TO DO
Reproduce the records that follow exactly as they are written.

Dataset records
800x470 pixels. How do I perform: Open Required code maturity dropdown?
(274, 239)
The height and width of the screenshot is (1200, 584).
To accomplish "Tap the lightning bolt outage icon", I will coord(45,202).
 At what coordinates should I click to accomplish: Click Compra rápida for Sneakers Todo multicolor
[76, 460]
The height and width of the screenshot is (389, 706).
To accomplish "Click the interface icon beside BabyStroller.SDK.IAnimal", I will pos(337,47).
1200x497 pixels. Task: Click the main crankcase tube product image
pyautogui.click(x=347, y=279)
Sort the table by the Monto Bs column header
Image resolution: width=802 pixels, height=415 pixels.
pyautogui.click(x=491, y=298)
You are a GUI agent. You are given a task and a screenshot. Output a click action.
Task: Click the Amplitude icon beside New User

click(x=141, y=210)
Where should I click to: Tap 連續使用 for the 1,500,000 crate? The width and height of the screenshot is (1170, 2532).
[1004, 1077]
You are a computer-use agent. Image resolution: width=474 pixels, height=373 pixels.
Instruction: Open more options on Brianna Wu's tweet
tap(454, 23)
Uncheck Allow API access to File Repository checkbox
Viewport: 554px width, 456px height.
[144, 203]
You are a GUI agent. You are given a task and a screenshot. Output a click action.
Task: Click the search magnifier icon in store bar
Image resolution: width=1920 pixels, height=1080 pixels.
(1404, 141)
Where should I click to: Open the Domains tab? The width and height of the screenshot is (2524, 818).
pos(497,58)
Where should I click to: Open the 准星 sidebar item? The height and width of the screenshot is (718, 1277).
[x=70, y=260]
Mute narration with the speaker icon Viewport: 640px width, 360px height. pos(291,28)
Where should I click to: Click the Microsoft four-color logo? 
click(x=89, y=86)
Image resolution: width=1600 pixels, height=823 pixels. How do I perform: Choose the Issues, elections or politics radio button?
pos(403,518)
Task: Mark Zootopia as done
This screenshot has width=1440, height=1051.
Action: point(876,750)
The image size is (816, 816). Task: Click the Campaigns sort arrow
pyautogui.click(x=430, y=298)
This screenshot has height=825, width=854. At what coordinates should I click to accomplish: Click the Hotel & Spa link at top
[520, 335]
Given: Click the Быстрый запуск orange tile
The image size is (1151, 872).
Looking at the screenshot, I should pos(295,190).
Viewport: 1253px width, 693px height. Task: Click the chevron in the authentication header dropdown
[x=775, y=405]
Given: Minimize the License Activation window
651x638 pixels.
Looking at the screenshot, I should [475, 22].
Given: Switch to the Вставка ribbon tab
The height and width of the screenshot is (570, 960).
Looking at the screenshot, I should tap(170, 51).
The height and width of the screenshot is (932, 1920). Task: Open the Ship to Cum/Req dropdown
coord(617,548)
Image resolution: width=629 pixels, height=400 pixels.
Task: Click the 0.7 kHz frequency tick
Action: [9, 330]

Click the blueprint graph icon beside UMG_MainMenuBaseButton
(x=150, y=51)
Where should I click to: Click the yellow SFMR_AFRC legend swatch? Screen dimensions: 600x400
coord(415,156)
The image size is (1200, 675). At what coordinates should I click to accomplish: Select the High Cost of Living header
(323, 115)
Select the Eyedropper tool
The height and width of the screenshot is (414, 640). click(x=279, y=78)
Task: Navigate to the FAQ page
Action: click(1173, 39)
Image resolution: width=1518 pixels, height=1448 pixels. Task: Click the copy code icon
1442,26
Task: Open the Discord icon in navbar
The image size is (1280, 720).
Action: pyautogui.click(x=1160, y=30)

TASK OUTPUT
800x470 pixels. How do I perform: Open Required code maturity dropdown?
(274, 239)
The height and width of the screenshot is (1200, 584).
To accomplish "Tap the lightning bolt outage icon", I will coord(45,202).
 At what coordinates should I click to accomplish: Click Compra rápida for Sneakers Todo multicolor
[76, 460]
The height and width of the screenshot is (389, 706).
To accomplish "Click the interface icon beside BabyStroller.SDK.IAnimal", I will pos(337,47).
1200x497 pixels. Task: Click the main crankcase tube product image
pyautogui.click(x=347, y=279)
Sort the table by the Monto Bs column header
Image resolution: width=802 pixels, height=415 pixels.
pyautogui.click(x=491, y=298)
You are a GUI agent. You are given a task and a screenshot. Output a click action.
Task: Click the Amplitude icon beside New User

click(x=141, y=210)
Where should I click to: Tap 連續使用 for the 1,500,000 crate? The width and height of the screenshot is (1170, 2532).
[1004, 1077]
You are a computer-use agent. Image resolution: width=474 pixels, height=373 pixels.
Instruction: Open more options on Brianna Wu's tweet
tap(454, 23)
Uncheck Allow API access to File Repository checkbox
Viewport: 554px width, 456px height.
[144, 203]
You are a GUI agent. You are given a task and a screenshot. Output a click action.
Task: Click the search magnifier icon in store bar
Image resolution: width=1920 pixels, height=1080 pixels.
(1404, 141)
Where should I click to: Open the Domains tab? The width and height of the screenshot is (2524, 818).
pos(497,58)
Where should I click to: Open the 准星 sidebar item? The height and width of the screenshot is (718, 1277).
[x=70, y=260]
Mute narration with the speaker icon Viewport: 640px width, 360px height. pos(291,28)
Where should I click to: Click the Microsoft four-color logo? 
click(x=89, y=86)
Image resolution: width=1600 pixels, height=823 pixels. How do I perform: Choose the Issues, elections or politics radio button?
pos(403,518)
Task: Mark Zootopia as done
This screenshot has width=1440, height=1051.
Action: point(876,750)
The image size is (816, 816). Task: Click the Campaigns sort arrow
pyautogui.click(x=430, y=298)
This screenshot has height=825, width=854. At what coordinates should I click to accomplish: Click the Hotel & Spa link at top
[520, 335]
Given: Click the Быстрый запуск orange tile
The image size is (1151, 872).
Looking at the screenshot, I should pos(295,190).
Viewport: 1253px width, 693px height. Task: Click the chevron in the authentication header dropdown
[x=775, y=405]
Given: Minimize the License Activation window
651x638 pixels.
Looking at the screenshot, I should [475, 22].
Given: Switch to the Вставка ribbon tab
The height and width of the screenshot is (570, 960).
Looking at the screenshot, I should tap(170, 51).
The height and width of the screenshot is (932, 1920). Task: Open the Ship to Cum/Req dropdown
coord(617,548)
Image resolution: width=629 pixels, height=400 pixels.
Task: Click the 0.7 kHz frequency tick
Action: [9, 330]

Click the blueprint graph icon beside UMG_MainMenuBaseButton
(x=150, y=51)
Where should I click to: Click the yellow SFMR_AFRC legend swatch? Screen dimensions: 600x400
coord(415,156)
The image size is (1200, 675). At what coordinates should I click to accomplish: Select the High Cost of Living header
(323, 115)
Select the Eyedropper tool
The height and width of the screenshot is (414, 640). click(x=279, y=78)
Task: Navigate to the FAQ page
Action: click(1173, 39)
Image resolution: width=1518 pixels, height=1448 pixels. Task: Click the copy code icon
1442,26
Task: Open the Discord icon in navbar
The image size is (1280, 720).
Action: pyautogui.click(x=1160, y=30)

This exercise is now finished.